### Trecho extraído
================
Em audiência, foram inquiridas as testemunhas arroladas e encerrada a instrução (fls. 113/116). Apenas a parte ré apresentou memoriais (fls. 119/120). É o relatório. Passo a fundamentar e decidir.
Pensão por Morte
Para a obtenção do benefício de pensão por morte deve a parte interessada preencher os requisitos estabelecidos na legislação previdenciária vigente à data do óbito, consoante iterativa jurisprudência dos Tribunais Superiores e desta Corte.
À época, quando do falecimento de SILVIO FERREIRA COELHO, ocorrido em 17-4-1999, a legislação aplicável à espécie - Lei 8.213, de 24 de julho de 1991 (Plano de Benefícios da Previdência Social) - apresentava a seguinte redação:
Art. 74 - A pensão por morte será devida ao conjunto dos dependentes do segurado que falecer, aposentado ou não, a contar da data:
I - do óbito, quando requerida até 30 dias depois deste;
II - do requerimento, quando requerida após o prazo previsto no inciso anterior;
III - da decisão judicial, no caso de morte presumida.
São, portanto, três os requisitos para a concessão do benefício de pensão por morte previdenciária:
a) o óbito (ou morte presumida);
b) a qualidade de segurada da pessoa falecida;
c) a existência de dependentes, na forma prevista no artigo 16, da Lei n. 8.213/1991.
O evento morte está comprovado pela certidão de óbito (evento 3, ANEXOSPET4, p. 3).
Não há discussão quanto à qualidade de dependente da requerente Teresa da Silva porquanto esposa. Ademais acostada certidão de casamento (evento 3, ANEXOSPET4, p. 4).
A dependência econômica da autora é presumida por força de lei (art. 16, inc. I, § 4º, da Lei 8.213/1991):
Art. 16. São beneficiários do Regime Geral de Previdência Social, na condição de dependentes do segurado:
I - o cônjuge, a companheira, o companheiro e o filho não emancipado, de qualquer condição, menor de 21 (vinte e um) anos ou inválido ou que tenha deficiência intelectual ou mental que o torne absoluta ou relativamente incapaz", assim declarado judicialmente;
[...]
§ 4º A dependência econômica das pessoas indicadas no inciso I é presumida e a das demais deve ser comprovada
No presente caso, a controvérsia restringe-se à comprovação da qualidade de segurado do falecido, alegado trabalhador rurícola em economia familiar.
================
### Solicitação escrita A
Enumere os requisitos para a concessão da pensão por morte apontados no trecho sobre pensão por morte.
### Solicitação escrita B
Segundo o trecho sobre pensão por morte, por que não há discussão quanto à qualidade de dependente da requerente Teresa da Silva?
### Solicitação escrita C
Apresente a continuação do trecho da decisão sobre pensão por morte, começando logo depois da última frase mostrada.
A listagem não tem nenhum papel nesta atividade.

### Dados armazenados
================
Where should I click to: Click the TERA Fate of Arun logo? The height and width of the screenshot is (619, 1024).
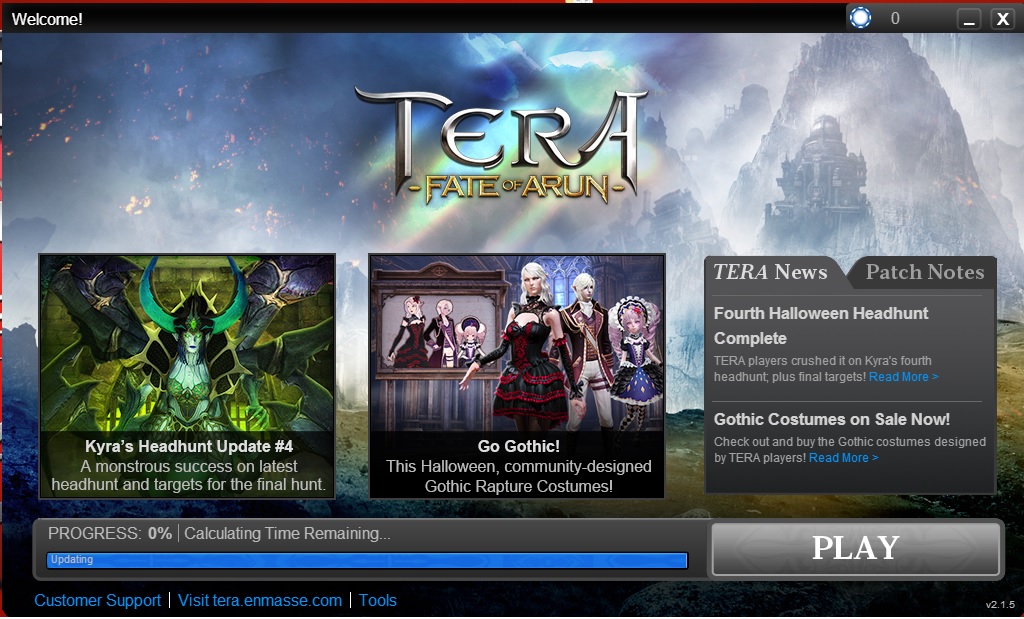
================
### Resposta do exercício A
a) o óbito (ou morte presumida);
b) a qualidade de segurada da pessoa falecida;
c) a existência de dependentes, na forma prevista no artigo 16 da Lei n. 8.213/1991.

### Resposta do exercício B
Porque ela é esposa. Além disso, foi juntada a certidão de casamento (evento 3, ANEXOSPET4, p. 4).

### Resposta do exercício C
Para comprovar a atividade rurícola do falecido, foram acostados os seguintes documentos:
a) Certidão de óbito de Silvio Ferreira Coelho ocorrido em 17-4-1999, qualificado como “agricultor” (evento 3, ANEXOSPET4, p.3);
b) Certidão de casamento de Silvio ocorrido em 10-6-1958 na qual o instituidor do benefício está qualificado como “agricultor” (evento 3, ANEXOSPET4, p. 4)
Foi realizada audiência de instrução e julgamento em 28-7-2016, na qual foram ouvidas duas testemunhas (evento 3, AUDIÊNCI22, p.1):
Depoimento da testemunha Atillo Décio Grelmann, agricultor, casado, residente na localidade de Linha Boêmia, Agudo/RS que relatou:
J: ADVERTIDO E COMPROMISSADO. De onde o senhor conhecia a dona Frieda?
T: A gente se conhecia assim de passagem
J: Mas em qual localidade vocês moravam? Próximos? Como é?
T: Dá 7 km para cima
J: O senhor lembra mais ou menos em que época era que o senhor morava a essa distância da dona Frieda?
T: Desde 1998
J: O senhor continua morando nesse mesmo local?
T: Sim
J: A dona Frieda até falecer morava ali?
T: Sim
J: Ela morava em terras próprias?
T: Não
J: De quem eram as terras?
T: Do Avelino Cavalheiro
J: Qual é a localidade?
T: Linha Boêmia
J: E ela trabalhava para esse senhor? Ele deixava ela ficar ali? A que título ele deixava ela morar ali?
T: Eles plantavam ali
J: A dona Frieda?
T: Sim
J: Ela plantava para ela própria ou para o seu Cavalheiro?
T: Para os dois
J: Eles faziam parceria?
T: Sim
J: Qual é o tamanho da área?
T: Isso não posso lhe dizer
J: Mas era grande? Média?
T: Era mais ou menos grande
J: E quem cultivava no dia a dia?
T: Os dois
J: A dona Frieda e o seu Cavalheiro?
T: Sim
J: Era só os dois ou tinha mais alguém?
T: Não. Geralmente, se eles plantam juntos o patrão também ajuda
J: O patrão ajudava? Tinha outros empregados ou não?
T: Não
J: E o que eles plantavam lá?
T: Fumo e outras coisas para o sustento
J: A dona Frieda era casada?
T: Sim
J: O marido dela ainda é vivo?
T: Não
J: Ele faleceu antes ou depois dela?
T: Antes
J: E mesmo depois do falecimento dele, ela continuou morando nesse local?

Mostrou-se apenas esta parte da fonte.